__Task to carry out__: For every line in the records below that holds "agent", make a copy.

[Source data]
Content starts
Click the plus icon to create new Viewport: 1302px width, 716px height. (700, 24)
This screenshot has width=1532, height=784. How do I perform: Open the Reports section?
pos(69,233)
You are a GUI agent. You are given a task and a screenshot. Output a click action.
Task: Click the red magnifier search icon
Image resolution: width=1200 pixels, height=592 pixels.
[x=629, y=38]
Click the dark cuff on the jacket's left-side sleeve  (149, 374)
Content ends
Content starts
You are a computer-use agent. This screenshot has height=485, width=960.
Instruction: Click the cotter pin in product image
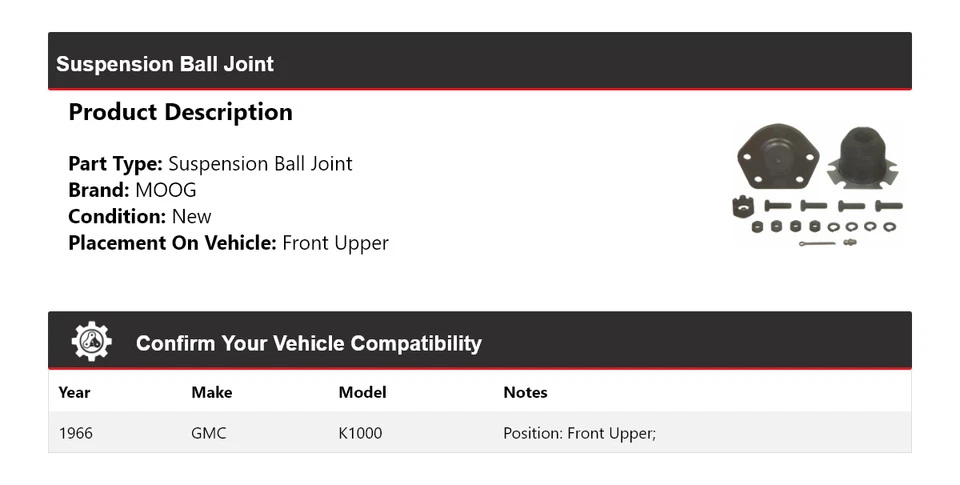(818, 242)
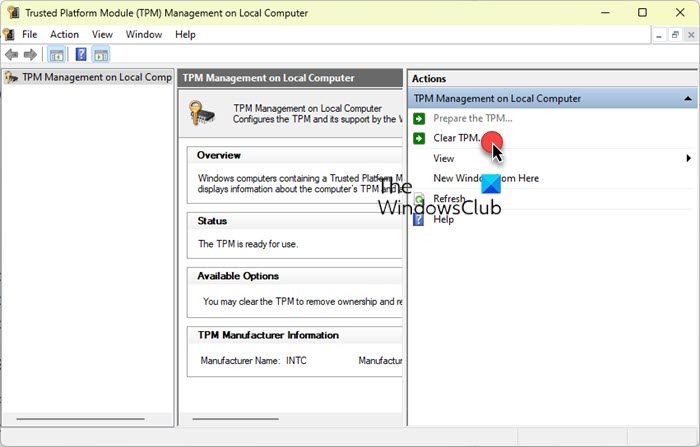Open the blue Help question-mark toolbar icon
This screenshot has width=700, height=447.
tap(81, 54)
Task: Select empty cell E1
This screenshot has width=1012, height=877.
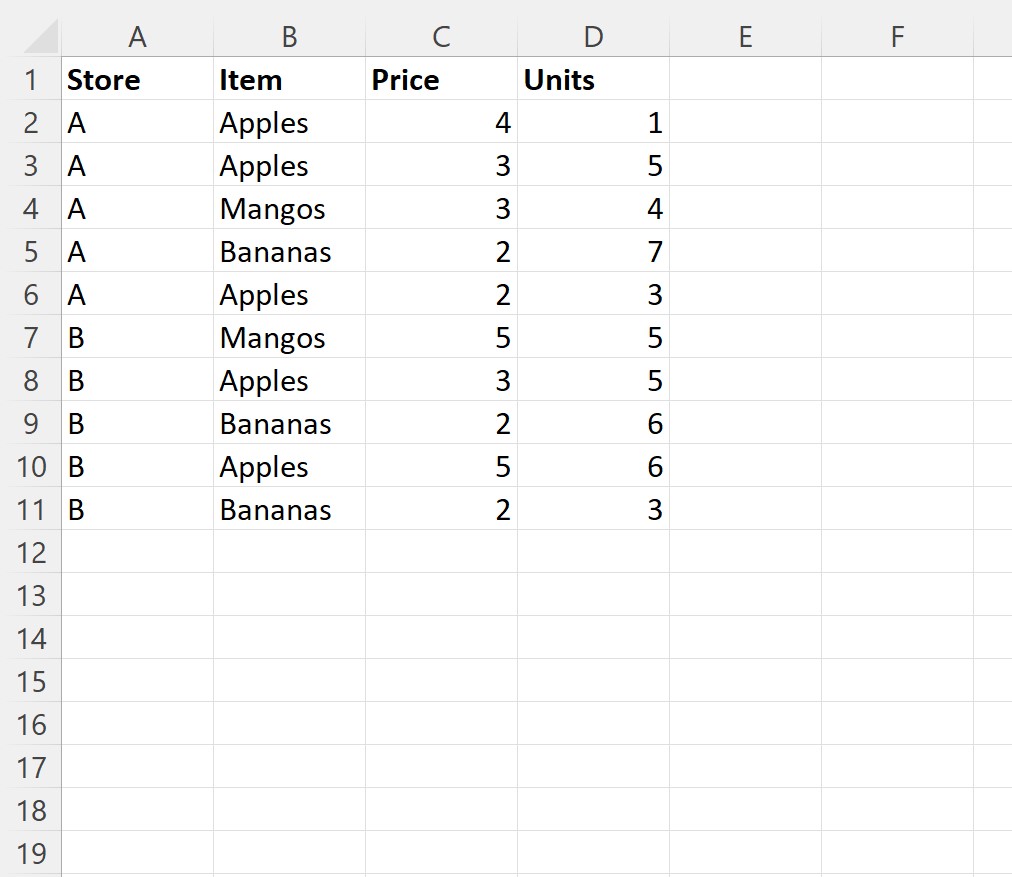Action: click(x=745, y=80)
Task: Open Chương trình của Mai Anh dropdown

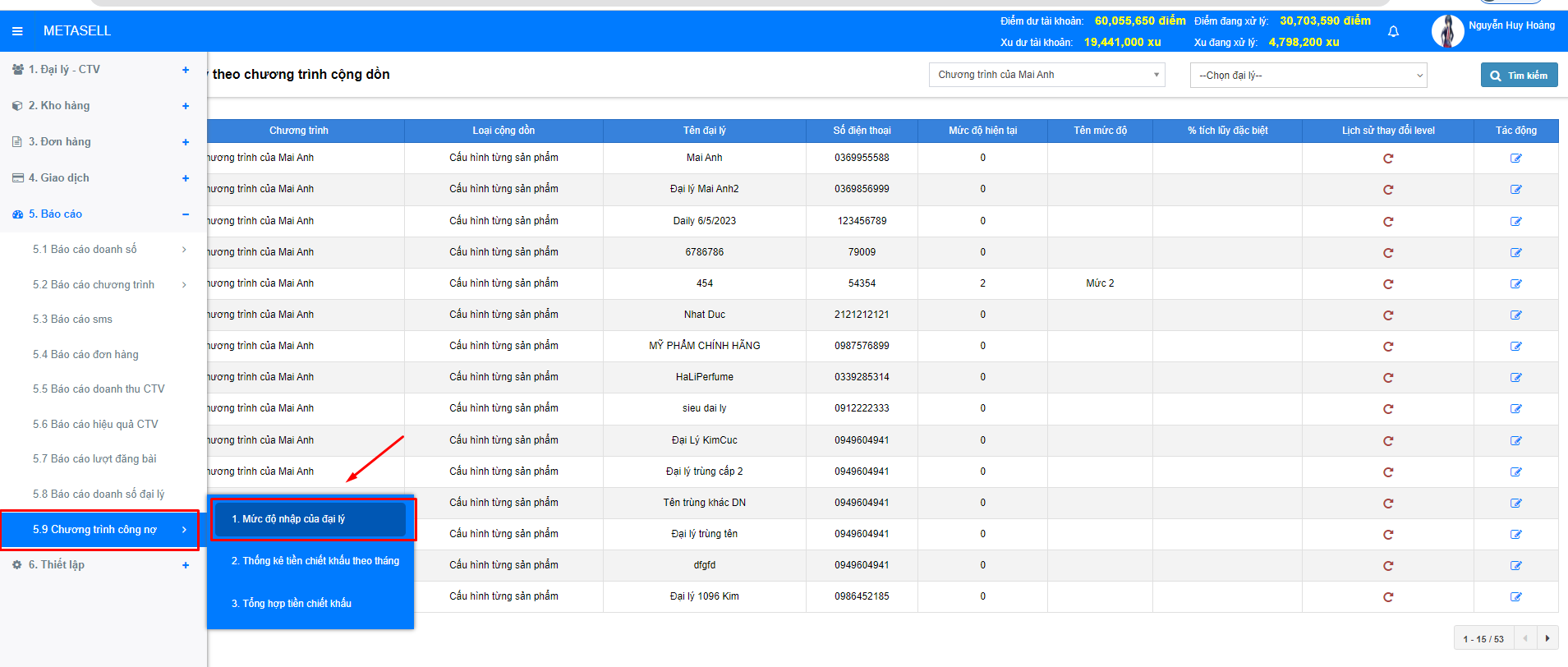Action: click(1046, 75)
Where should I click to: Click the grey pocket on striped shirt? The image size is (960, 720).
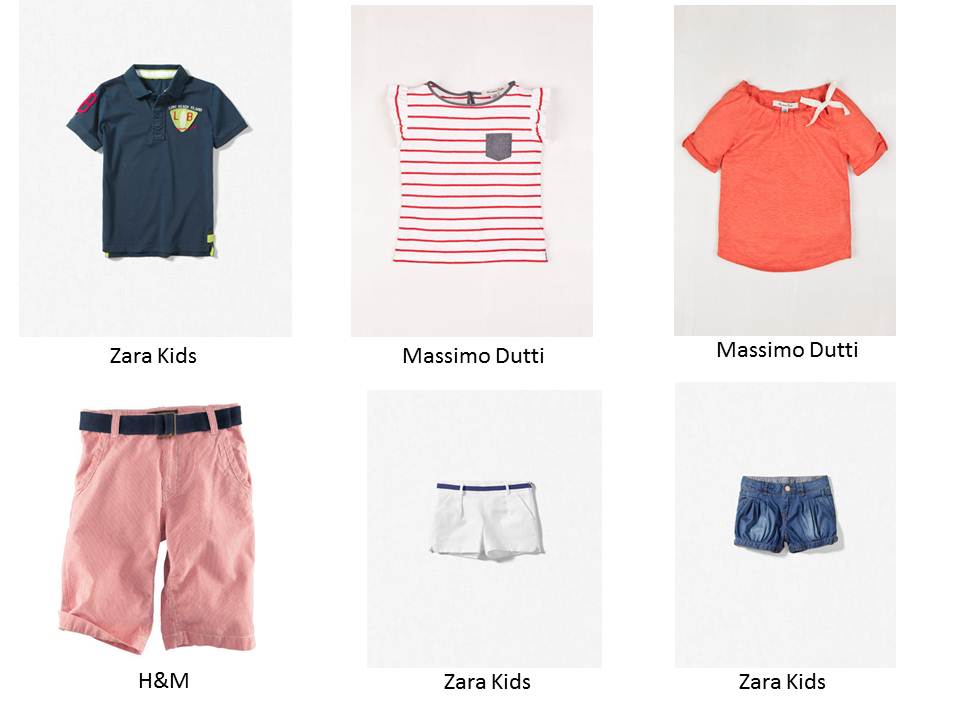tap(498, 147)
Content ends
__Task result__:
You are a GUI agent. You are given a task and a screenshot. Output a click action.
You are a computer-use agent. This screenshot has height=485, width=960.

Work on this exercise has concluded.